Weiner mined that cultural connection twice in the season five finale, The Phantom: First, when Don and Peggy (played by Elisabeth Moss) run into each other at a movie theater and we hear the flicker of the projector bringing up the brassy, upbeat theme to Casino Royale (the 1967 spoof starring Peter Sellers, David Niven and Woody Allen) by Herb Alpert and The Tijuana Brass; and second, in the episode-capping montage that begins with Megan Draper (played by Jessica Pare) stepping into the spotlight for her first big commercial, leaving Don in the shadows to seek refuge at a smoky bar to the lush tune of You Only Live Twice by Nancy Sinatra.

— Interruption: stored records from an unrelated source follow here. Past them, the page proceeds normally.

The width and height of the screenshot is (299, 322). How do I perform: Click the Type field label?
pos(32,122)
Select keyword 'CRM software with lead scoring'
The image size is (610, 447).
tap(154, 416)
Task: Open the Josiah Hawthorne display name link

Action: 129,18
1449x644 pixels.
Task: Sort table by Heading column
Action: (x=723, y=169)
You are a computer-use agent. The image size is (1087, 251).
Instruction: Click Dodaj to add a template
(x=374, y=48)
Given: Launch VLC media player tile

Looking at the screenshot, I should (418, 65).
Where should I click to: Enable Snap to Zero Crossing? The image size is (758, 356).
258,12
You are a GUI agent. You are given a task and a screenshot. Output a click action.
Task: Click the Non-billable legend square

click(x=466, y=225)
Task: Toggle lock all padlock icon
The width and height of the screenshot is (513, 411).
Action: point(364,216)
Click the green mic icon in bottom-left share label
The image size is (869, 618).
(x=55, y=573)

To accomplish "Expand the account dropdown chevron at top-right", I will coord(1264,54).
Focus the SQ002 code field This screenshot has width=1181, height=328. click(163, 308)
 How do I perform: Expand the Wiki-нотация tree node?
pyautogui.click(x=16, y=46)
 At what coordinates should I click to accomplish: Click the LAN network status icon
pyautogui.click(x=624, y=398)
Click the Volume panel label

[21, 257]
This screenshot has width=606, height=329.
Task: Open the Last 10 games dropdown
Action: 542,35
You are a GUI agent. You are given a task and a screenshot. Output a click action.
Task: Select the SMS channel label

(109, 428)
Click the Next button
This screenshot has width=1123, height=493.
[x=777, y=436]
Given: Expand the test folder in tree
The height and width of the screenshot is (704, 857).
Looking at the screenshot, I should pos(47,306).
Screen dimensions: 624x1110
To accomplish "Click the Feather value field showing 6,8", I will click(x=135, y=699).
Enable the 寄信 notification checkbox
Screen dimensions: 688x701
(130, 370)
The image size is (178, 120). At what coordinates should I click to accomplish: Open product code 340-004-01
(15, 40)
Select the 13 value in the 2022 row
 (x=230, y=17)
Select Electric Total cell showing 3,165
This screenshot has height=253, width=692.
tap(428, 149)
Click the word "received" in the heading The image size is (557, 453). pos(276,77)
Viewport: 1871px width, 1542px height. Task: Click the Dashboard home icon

"I think James Bond is an action hero and I think Don is, if anything, an inaction hero, or anti-hero," says Hamm. "They have similar hairstyles and similar clothing, but that's about the end of it. As far as I know, Don isn't armed either, or dangerous." Thinking for another second, he reconsiders, "Oh, he may be dangerous."

Earlier in season five, in the episode titled At the Codfish Ball, Don is reading Bernard Malamud's The Fixer in bed, but Megan mistakes it for a 007 novel, saying, "My father won't care if he finds out you read James Bond."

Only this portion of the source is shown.